Le Financial Times a rapporté en juin dernier que «BlackRock et JPMorgan Chase aident le gouvernement ukrainien à mettre en place une banque de reconstruction pour orienter les capitaux d’amorçage publics vers des projets de reconstruction susceptibles d’attirer des centaines de milliards de dollars d’investissements privés».

JPMorgan Chase, la plus grande banque du monde avec presque quatre mille milliards de dollars d’actifs, est profondément impliquée dans l’orientation politique de l’Ukraine. Une déclaration publiée par cette banque en mai 2023 notait qu’elle «apporte son expertise dans les stratégies de restructuration, les notations de crédit souverain, la gestion des liquidités du gouvernement et la numérisation de l’économie».

Elle ajoutait que la banque travaillait également à «identifier les opportunités pour aider l’Ukraine à établir une connectivité économique étroite avec l’Europe, ainsi qu’à créer une entité qui peut diriger et sauvegarder les investissements des secteurs officiels et privés, et faciliter les flux commerciaux».

Ayant investi des dizaines de milliards d’euros pour soutenir le régime ukrainien, les alliés européens actuels de Washington sont eux aussi déterminés à s’assurer du soutien continu des États-Unis et sont tout aussi déterminés à obtenir leur propre part du gâteau.

--------------------------------------------------

» **Tâche**: Poursuivez le texte sur les intérêts financiers dans la reconstruction de l'Ukraine après sa dernière phrase.

» **Entrées de données**:
--------------------------------------------------

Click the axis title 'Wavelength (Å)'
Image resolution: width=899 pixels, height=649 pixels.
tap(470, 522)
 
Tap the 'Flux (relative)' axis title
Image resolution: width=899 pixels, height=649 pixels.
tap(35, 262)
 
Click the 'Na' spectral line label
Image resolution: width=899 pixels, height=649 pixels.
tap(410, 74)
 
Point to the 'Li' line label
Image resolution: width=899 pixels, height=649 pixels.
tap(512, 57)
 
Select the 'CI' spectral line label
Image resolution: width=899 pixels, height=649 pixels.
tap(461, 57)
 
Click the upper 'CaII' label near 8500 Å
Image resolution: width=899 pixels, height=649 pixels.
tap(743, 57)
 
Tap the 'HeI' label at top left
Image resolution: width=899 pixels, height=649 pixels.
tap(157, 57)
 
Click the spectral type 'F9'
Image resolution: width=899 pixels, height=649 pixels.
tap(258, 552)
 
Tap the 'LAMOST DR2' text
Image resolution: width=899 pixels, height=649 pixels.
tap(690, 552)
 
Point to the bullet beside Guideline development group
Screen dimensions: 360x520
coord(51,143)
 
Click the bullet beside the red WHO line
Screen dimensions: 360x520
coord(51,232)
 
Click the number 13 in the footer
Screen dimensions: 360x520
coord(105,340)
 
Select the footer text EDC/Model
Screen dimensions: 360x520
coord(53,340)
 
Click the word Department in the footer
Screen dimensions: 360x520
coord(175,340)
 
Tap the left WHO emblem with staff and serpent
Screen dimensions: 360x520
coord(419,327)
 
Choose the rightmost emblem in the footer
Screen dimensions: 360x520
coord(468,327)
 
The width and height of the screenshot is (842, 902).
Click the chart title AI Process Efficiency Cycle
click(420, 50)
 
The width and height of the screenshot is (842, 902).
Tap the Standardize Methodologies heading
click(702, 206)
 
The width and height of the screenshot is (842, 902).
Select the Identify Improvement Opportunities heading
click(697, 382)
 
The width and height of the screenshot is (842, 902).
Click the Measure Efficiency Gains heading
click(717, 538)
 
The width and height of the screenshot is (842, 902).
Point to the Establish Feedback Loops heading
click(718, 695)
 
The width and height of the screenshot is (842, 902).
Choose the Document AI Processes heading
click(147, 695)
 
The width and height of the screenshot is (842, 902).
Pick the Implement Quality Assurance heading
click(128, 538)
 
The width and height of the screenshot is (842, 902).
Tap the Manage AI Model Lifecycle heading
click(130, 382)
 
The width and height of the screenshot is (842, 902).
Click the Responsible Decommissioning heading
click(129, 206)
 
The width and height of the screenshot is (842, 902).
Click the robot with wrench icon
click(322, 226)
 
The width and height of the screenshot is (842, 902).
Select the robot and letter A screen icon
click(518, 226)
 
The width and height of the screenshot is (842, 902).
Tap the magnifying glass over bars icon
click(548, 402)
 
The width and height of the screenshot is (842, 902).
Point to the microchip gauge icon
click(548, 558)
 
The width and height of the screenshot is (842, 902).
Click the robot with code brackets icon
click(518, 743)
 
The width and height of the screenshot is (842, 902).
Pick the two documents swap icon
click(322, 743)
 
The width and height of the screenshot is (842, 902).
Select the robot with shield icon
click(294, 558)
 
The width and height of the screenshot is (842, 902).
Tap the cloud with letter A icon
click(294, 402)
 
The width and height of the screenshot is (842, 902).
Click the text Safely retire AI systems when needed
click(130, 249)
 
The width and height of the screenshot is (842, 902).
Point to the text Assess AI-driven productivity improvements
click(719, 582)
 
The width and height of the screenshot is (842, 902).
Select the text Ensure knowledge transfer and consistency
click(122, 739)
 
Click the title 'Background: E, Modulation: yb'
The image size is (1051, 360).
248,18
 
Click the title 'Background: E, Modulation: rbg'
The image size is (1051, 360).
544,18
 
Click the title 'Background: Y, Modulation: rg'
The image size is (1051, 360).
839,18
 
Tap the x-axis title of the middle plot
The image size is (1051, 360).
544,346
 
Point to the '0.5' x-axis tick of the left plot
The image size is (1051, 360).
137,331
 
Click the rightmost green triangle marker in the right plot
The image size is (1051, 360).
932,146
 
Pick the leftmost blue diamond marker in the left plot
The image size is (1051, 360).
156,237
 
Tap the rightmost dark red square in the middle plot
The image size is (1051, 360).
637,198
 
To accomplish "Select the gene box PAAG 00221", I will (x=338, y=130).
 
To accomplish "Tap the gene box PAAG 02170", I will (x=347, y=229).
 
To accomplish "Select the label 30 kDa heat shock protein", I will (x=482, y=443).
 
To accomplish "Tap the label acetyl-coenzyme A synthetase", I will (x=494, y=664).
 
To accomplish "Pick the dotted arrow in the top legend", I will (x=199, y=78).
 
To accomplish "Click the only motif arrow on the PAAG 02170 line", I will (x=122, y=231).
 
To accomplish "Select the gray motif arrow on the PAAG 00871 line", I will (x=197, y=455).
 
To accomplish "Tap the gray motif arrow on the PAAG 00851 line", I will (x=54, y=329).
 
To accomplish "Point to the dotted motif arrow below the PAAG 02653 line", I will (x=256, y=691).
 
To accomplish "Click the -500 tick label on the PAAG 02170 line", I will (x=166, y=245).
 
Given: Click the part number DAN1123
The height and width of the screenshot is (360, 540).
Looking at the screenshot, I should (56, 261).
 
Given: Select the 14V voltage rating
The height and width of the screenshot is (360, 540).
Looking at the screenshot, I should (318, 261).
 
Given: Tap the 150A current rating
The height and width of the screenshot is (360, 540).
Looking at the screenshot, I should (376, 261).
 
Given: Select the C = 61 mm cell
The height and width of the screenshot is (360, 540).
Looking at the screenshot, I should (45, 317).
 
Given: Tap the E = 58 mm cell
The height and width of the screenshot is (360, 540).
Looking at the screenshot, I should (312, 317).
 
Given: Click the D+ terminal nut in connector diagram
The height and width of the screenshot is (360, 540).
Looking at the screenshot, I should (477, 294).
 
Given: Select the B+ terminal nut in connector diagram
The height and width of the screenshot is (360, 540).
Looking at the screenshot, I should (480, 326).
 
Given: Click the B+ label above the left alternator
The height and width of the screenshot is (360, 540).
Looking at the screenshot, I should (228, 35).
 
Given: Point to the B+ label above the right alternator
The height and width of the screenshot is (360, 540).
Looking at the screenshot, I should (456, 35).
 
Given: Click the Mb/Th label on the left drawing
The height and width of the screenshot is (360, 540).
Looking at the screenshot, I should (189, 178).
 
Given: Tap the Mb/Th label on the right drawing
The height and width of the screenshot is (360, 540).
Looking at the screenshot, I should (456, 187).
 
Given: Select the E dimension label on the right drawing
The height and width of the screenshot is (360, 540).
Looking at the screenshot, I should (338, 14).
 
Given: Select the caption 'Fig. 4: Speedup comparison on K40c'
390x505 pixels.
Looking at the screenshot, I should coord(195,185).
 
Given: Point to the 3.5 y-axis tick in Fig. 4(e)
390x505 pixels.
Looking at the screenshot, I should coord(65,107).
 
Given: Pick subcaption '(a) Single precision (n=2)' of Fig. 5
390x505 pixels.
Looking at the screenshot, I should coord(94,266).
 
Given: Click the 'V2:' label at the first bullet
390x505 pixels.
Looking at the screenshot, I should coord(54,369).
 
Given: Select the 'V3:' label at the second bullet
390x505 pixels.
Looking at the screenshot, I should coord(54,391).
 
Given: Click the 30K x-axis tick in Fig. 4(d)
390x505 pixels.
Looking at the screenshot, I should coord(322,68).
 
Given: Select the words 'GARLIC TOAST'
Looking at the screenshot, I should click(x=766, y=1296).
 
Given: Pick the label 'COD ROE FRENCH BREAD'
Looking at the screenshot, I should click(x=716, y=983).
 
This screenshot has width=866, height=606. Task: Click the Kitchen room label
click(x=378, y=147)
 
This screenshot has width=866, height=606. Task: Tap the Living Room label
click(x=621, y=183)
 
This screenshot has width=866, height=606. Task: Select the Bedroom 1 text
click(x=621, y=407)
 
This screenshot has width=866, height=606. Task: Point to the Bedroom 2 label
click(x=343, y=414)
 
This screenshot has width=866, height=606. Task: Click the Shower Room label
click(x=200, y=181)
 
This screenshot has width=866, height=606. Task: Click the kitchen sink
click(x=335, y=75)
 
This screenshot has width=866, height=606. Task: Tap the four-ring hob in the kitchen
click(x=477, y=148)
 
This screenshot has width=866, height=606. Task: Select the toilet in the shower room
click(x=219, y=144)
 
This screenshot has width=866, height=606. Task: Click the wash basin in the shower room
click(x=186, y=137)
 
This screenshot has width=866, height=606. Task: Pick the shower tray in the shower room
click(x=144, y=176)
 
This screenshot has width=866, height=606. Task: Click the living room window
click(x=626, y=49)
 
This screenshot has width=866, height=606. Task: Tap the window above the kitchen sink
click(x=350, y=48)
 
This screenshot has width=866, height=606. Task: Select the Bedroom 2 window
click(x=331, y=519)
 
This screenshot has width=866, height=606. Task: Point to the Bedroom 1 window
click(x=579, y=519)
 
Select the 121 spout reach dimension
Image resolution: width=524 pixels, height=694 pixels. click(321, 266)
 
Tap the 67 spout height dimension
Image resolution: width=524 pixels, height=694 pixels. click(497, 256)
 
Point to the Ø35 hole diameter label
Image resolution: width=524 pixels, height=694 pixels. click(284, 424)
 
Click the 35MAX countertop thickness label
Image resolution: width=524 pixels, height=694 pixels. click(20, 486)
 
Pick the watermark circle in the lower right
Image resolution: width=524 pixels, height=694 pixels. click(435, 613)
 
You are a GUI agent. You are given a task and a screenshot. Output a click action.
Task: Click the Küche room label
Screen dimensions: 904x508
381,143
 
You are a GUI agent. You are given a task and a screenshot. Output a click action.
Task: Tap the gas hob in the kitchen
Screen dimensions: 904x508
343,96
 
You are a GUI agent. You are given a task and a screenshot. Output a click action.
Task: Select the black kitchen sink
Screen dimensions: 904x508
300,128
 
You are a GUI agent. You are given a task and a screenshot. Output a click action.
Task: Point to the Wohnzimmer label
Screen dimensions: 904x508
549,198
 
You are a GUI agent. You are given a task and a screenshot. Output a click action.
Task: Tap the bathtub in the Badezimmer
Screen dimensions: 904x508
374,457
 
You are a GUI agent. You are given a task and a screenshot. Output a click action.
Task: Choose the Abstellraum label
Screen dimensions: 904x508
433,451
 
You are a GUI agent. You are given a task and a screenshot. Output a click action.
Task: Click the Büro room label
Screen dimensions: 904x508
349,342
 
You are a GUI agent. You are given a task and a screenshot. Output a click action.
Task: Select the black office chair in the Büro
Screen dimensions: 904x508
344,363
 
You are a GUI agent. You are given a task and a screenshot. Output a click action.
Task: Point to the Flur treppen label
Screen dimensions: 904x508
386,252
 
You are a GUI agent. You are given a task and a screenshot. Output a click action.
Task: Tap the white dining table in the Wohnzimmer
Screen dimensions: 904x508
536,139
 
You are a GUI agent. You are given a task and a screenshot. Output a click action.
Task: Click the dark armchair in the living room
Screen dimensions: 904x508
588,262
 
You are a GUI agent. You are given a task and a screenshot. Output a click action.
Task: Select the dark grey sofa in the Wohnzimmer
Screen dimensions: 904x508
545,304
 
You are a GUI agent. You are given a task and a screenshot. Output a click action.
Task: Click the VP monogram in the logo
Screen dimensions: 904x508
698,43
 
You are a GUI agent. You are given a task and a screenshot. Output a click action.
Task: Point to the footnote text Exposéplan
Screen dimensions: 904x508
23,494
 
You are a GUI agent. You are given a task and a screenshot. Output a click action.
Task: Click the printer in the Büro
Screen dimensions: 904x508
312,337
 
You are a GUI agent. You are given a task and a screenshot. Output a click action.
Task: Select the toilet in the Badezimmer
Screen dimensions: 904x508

--------------------------------------------------

» **Réponse**:
Le chancelier allemand, Olaf Scholz, actuellement en visite à Washington pour une réunion bilatérale avec Biden, a publié un commentaire dans le Wall Street Journal. Une semaine après que l’Union européenne eut approuvé une nouvelle aide financière de 50 milliards d’euros (54 milliards de dollars) pour Kiev, Scholz s’est vanté que les puissances européennes ont été «le plus grand soutien financier de l’Ukraine, avec une contribution de plus de 91 milliards de dollars depuis le début de la guerre, suivies par les États-Unis». Il a conclu: «Malgré notre soutien, l’Ukraine pourrait bientôt faire face à de graves pénuries d’armes et de munitions. Certains engagements financiers sont déjà épuisés et d’autres doivent être prolongés. Les conséquences et les coûts à long terme d’un échec à stopper l’agression de Poutine éclipseraient tous les investissements que nous faisons actuellement ».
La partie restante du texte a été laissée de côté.